To do
Please collect every line of the entries below that contains the word "This".

Entries
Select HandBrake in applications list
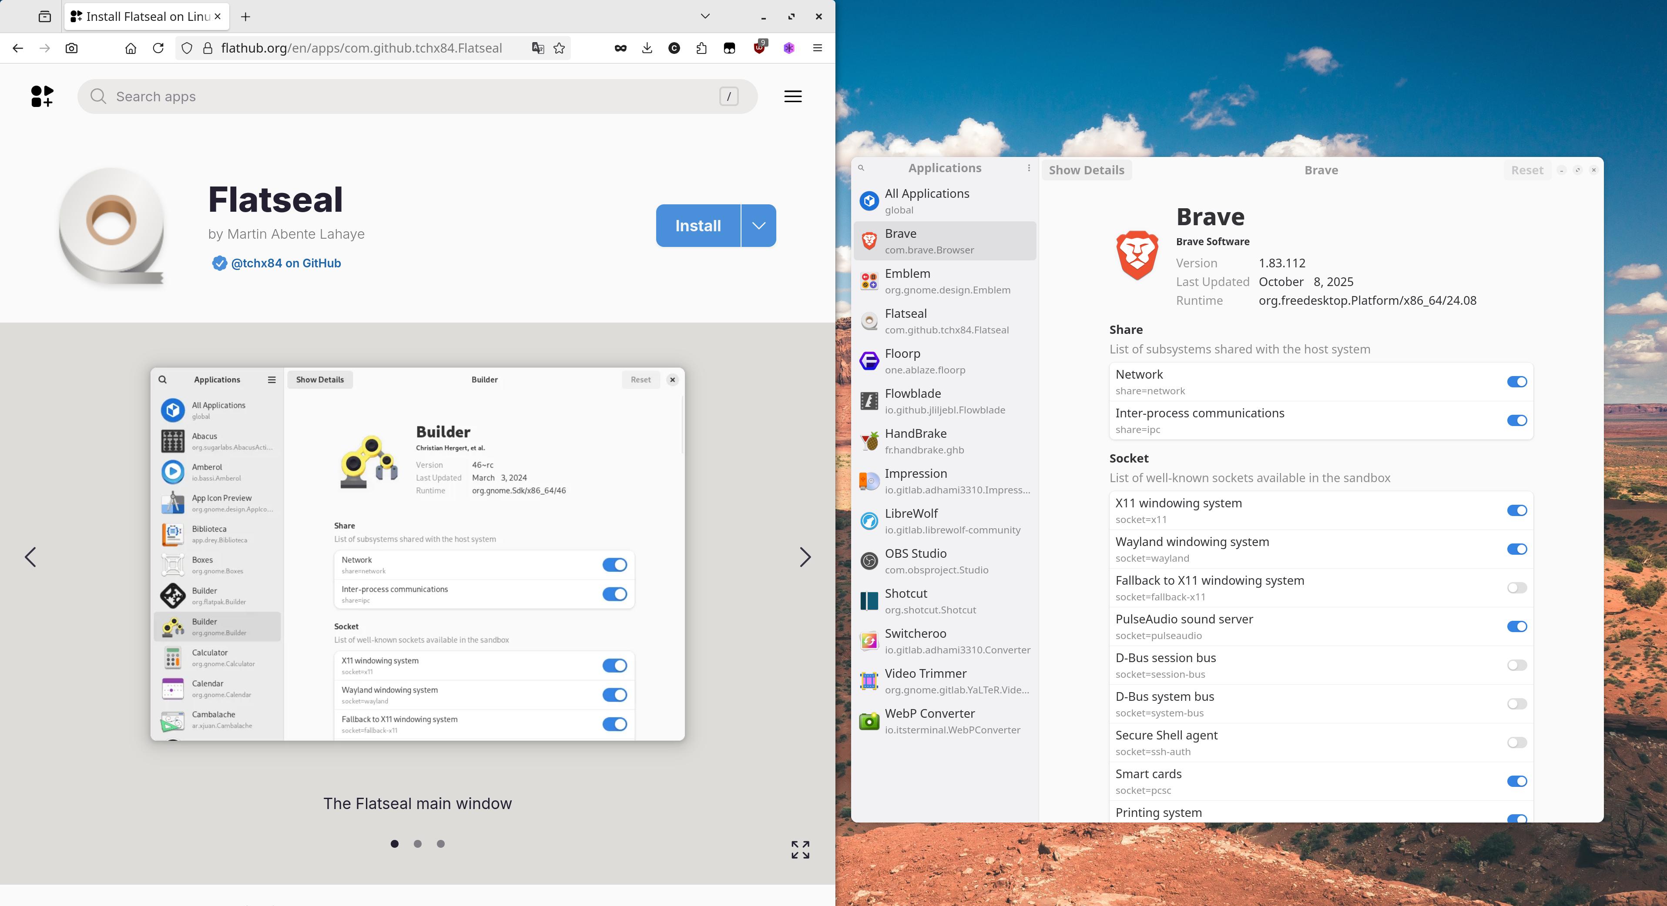Viewport: 1667px width, 906px height. pyautogui.click(x=944, y=441)
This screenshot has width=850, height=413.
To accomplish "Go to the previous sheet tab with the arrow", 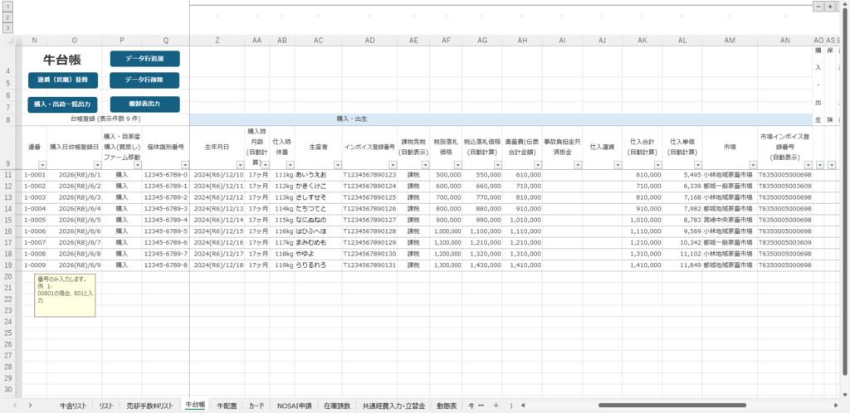I will pyautogui.click(x=15, y=406).
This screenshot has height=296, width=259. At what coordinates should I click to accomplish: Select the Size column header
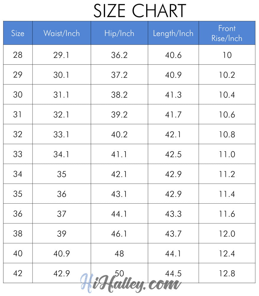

Exercise response
This screenshot has width=850, height=413.
This screenshot has height=296, width=259. At what coordinates should I click to accomplish: Select the Size column header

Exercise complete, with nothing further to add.